Brain imaging of the cortical activity by PET during recovery from the C4–C5 l-CST lesion. (a) Before lesion (pre-op), (b) early recovery period (1 month, early), (c) late recovery period (late, 3–4 months), (d) difference in activity between the early recovery period and intact state (early > pre-op), and (e) difference in activity between the late recovery period and intact state (late > pre-op)

7.3.3 Further Beyond

In the brain imaging with PET, it was found that activity of the contralesional ventral striatum (VSt) including the nucleus accumbens (NAc) was increased during recovery after the C5 l-CST lesion. Higher activation was observed especially during the late recovery stage. The VSt comprises the neural network for the regulation of motivation together with the anterior cingulate cortex (ACC) and the orbitofrontal cortex (OFC). We evaluated the functional connectivity among the coM1, NAc, ACC, and OFC before the l-CST lesion and during recovery (Fig. 7.5, [19]). It was found that virtually no significant correlation could be detected in the intact animal. In contrast, significantly strong connectivity could be detected in various combinations of these areas during the recovery.
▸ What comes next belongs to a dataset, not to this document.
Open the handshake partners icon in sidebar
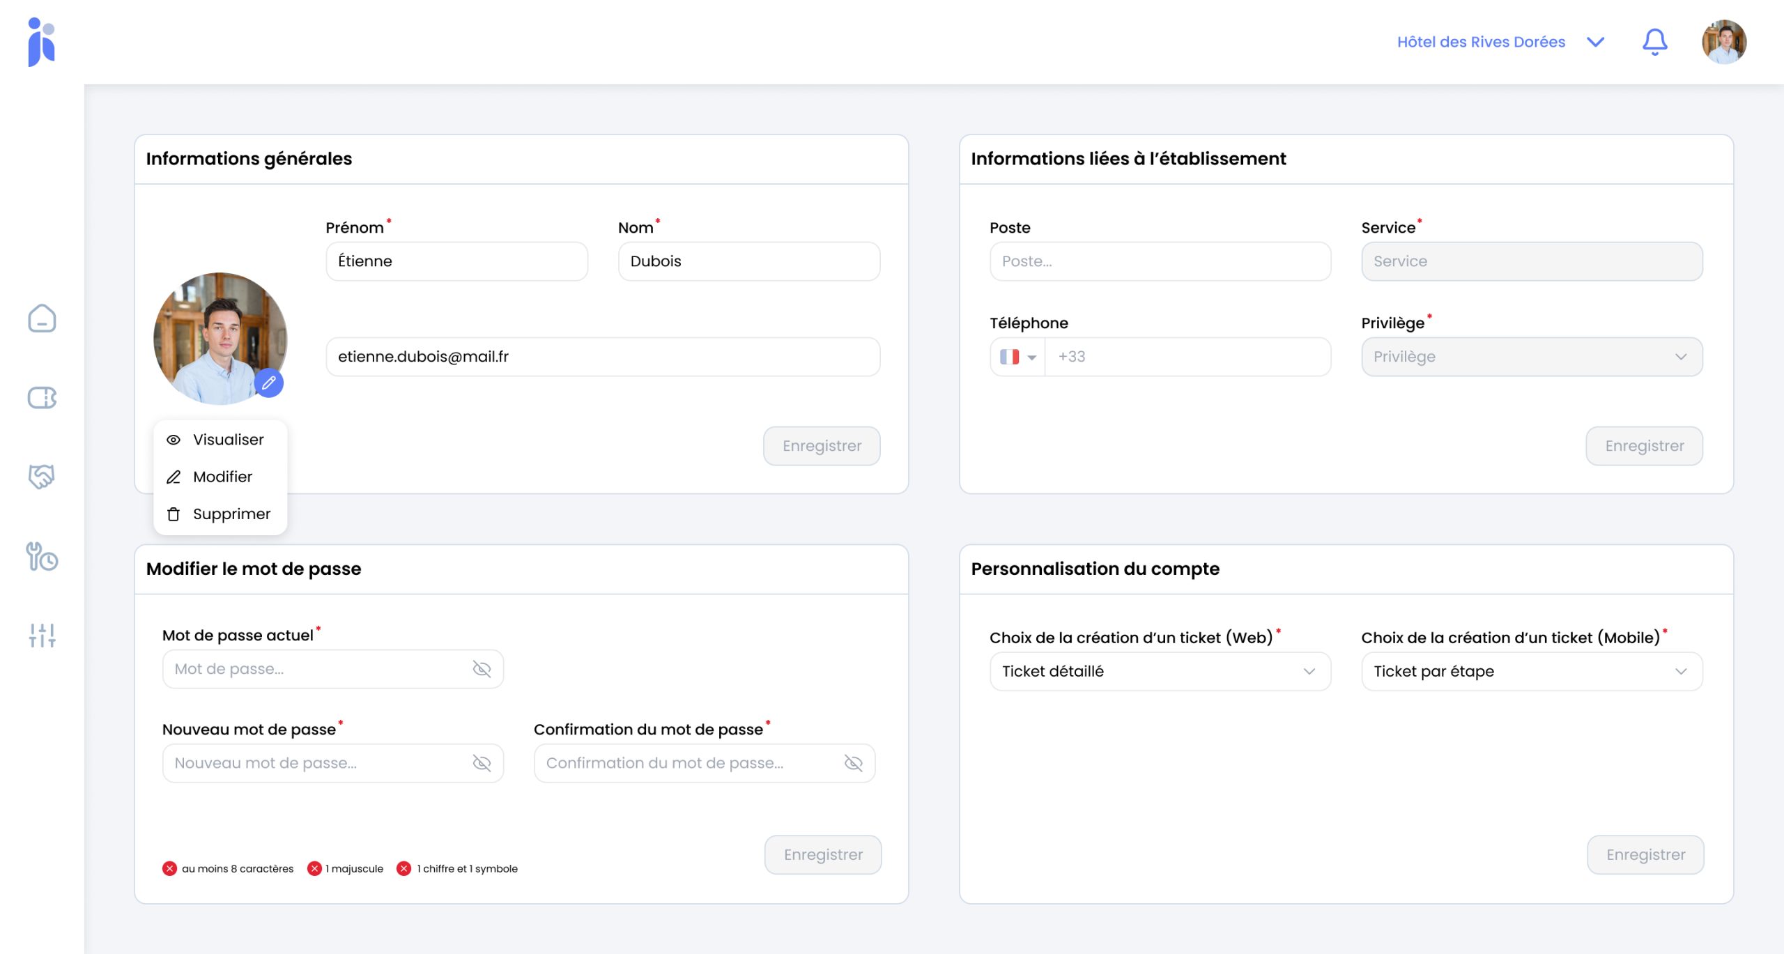This screenshot has width=1784, height=954. [x=42, y=477]
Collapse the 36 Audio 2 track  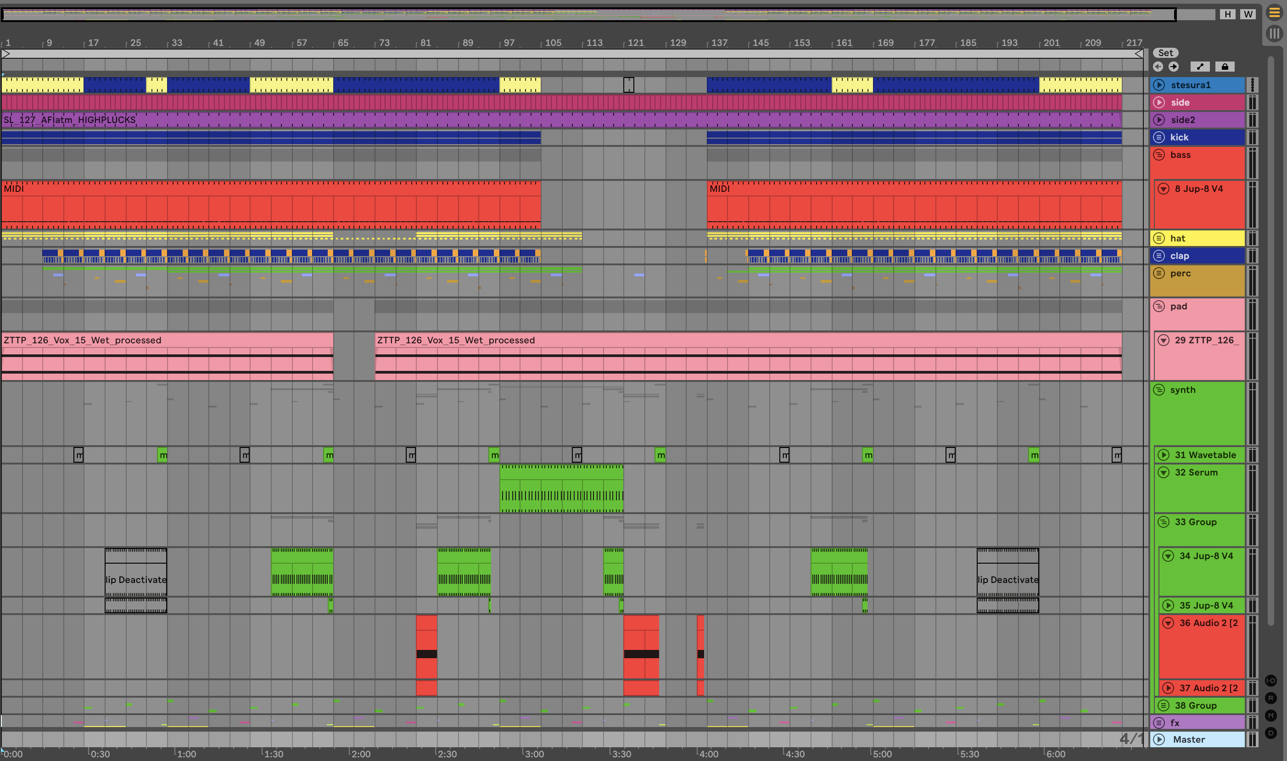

Thus, these limbic structures became closely correlated with the motor cortex (coM1) not under the normal condition, but only during the recovery. It is well known that the VSt and M1 are indirectly connected with each other [61, 62]. To show the causal involvement of these limbic structures in the recovery process, manipulation of activity of the VSt at preoperative stage and during the recovery would be an interesting subject for future studies.